The program is modeled after the cure violence model that has been used in Chicago and New York as well as smaller cities.

“Violence begets violence,” said Deputy Police Chief Shon Barnes, likening the spread of violence to the spread of the flu. People with training can stop its proliferation.

McLaughlin gave a presentation along with police Sgt. Corey Brooks. It focused on three strategies that can lessen the intensity of a situation: maintaining control of yourself; maintaining control and awareness of your environment; and maintaining control of the conversation.

“Listen. Listen. Listen,” McLaughlin said. “I can’t stress that enough. In order to de-escalate a person, you have to listen to what they have to say.”

Many of the strategies centered on how to make an agitated and potentially violent person feel calm and safe.
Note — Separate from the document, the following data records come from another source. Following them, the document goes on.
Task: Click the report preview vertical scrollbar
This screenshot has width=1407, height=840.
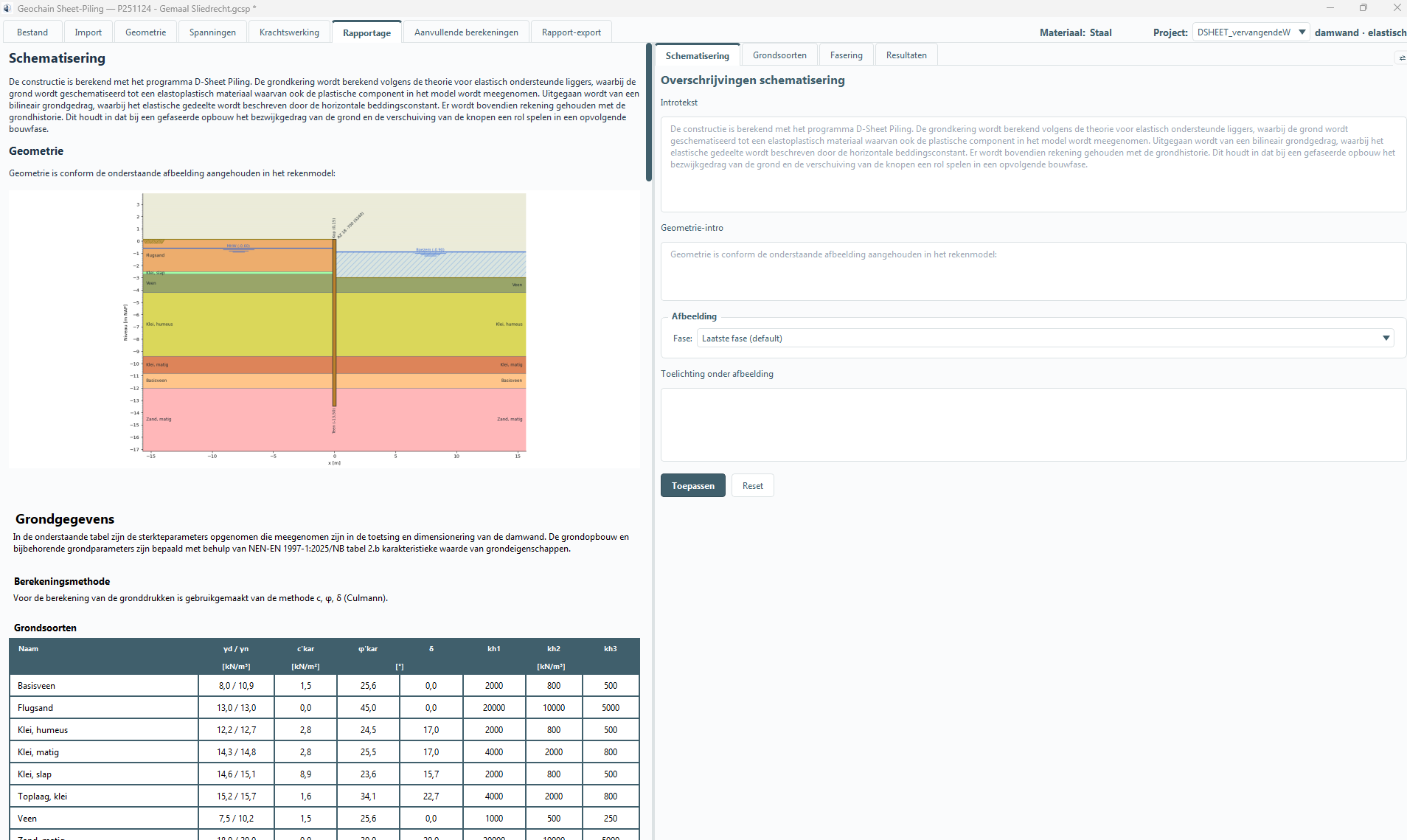Action: (649, 112)
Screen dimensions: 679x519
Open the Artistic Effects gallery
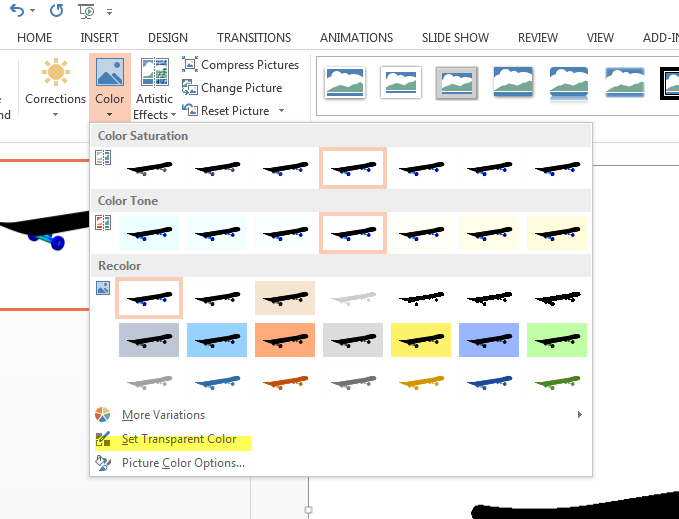click(154, 87)
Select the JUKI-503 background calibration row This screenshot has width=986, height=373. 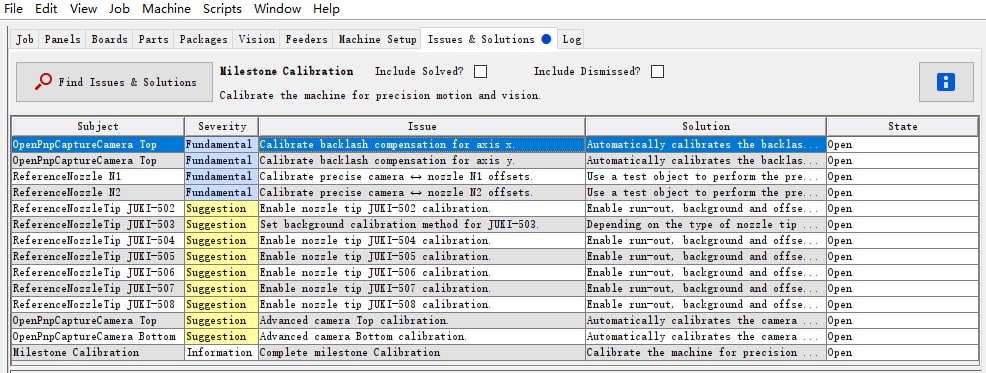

Tips included calling the person by his or her name, lowering your voice and asking before you touch someone.

“You never know what the trigger might be or what the anger might be in that moment,” McLaughlin said. “You’re giving control back to that person” by asking if you can touch them.
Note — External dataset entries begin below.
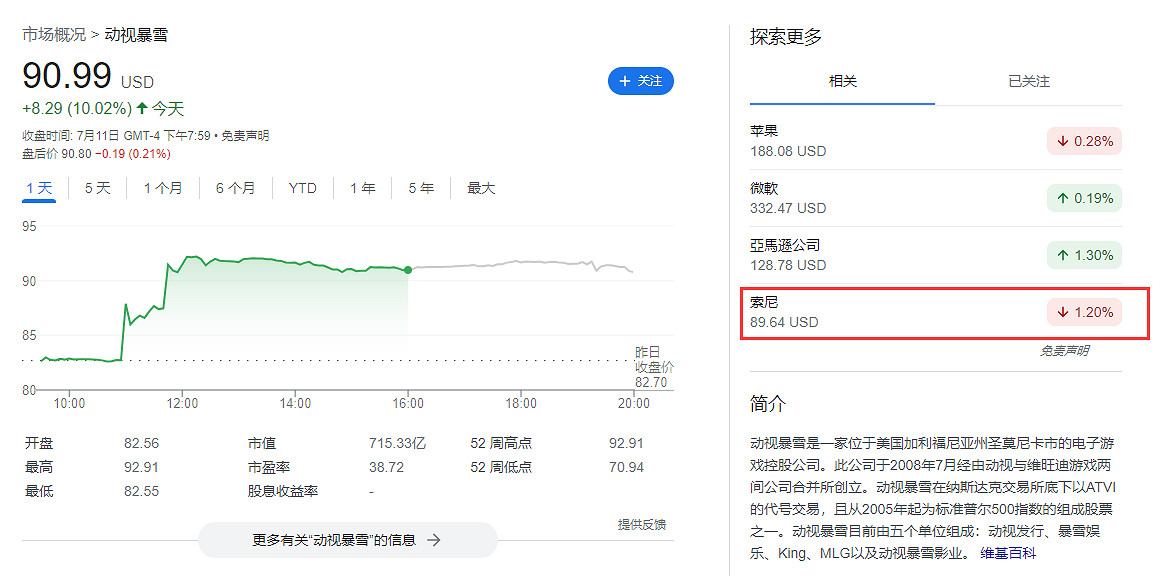
Task: Click the plus icon on the 关注 button
Action: [627, 81]
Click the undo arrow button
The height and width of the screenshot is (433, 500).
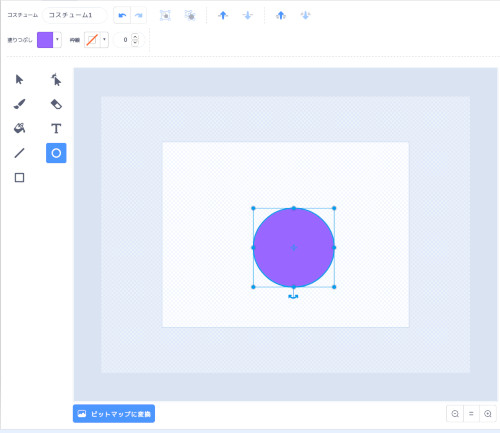point(122,15)
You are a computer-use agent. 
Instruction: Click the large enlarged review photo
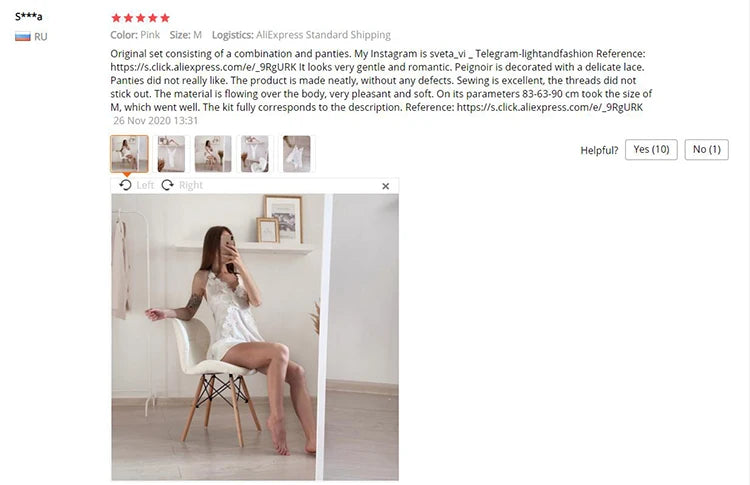click(x=255, y=337)
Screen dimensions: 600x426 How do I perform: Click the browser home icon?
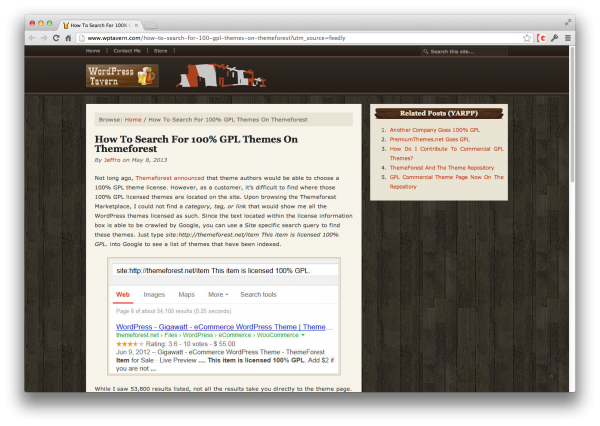coord(68,38)
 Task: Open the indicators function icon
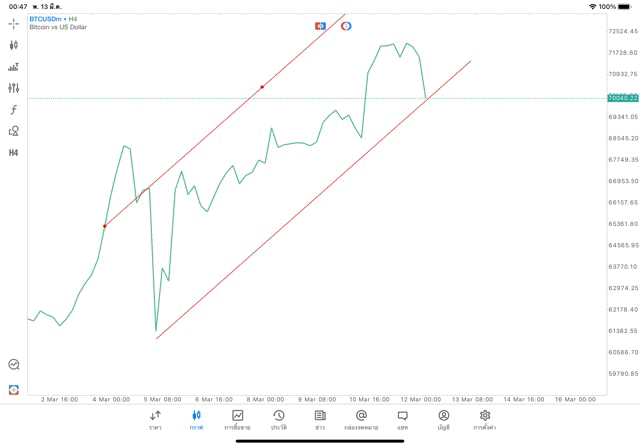click(x=14, y=110)
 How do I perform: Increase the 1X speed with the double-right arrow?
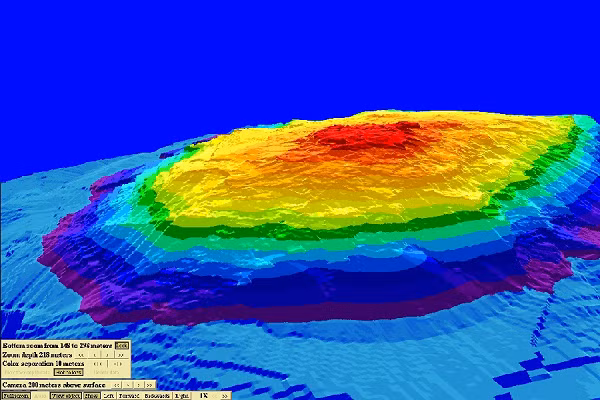225,395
Although the training is being administered by organizations, participants emphasized that community is at its core.

“If we can’t get the community to buy in, it won’t work,” said Pastor Anthony Smith.

This first training session came in the aftermath of a shooting early Sunday morning at Waffle House. Dundrielle Lafrank Blakeney, 40, is in critical but stable condition after being shot. Police are still searching for the man who shot him after the two argued inside the restaurant at 501 E. Innes St.
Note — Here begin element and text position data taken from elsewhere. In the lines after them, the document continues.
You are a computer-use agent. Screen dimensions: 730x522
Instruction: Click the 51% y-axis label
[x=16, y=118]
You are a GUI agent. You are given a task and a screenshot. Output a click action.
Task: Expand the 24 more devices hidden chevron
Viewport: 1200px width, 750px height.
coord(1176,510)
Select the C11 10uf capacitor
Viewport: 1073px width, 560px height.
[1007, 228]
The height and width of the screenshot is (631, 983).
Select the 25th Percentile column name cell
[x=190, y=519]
Gemale Black, president of the Salisbury-Rowan NAACP, wondered if the situation could have turned out differently had a trained de-escalator been there.

“That’s why we need more people in the community,” Black said. “If anything, it makes us work harder.”

Barnes said that violent crime has been going down in Salisbury, but this program is part of an ongoing effort to maintain and expand the downward trend.

Subrina Hough, who attended the meeting, said she sees Summer Cease-Fire as an extension of her work at Parents Point of View, where she does college preparatory work with students and parents.

“I know that our African-American community has a great need for us to be more active,” Hough said. “I want to be part of that process.”

She hopes that active programs and activities that get parents as equally involved as their children can be planned and implemented as part of Summer Cease-Fire.

The next step for Summer Cease-Fire is another meeting to be held in the next few weeks. Roles and responsibilities will be delegated, and residents can work together to plan programs that expand beyond de-escalation interventions specifically.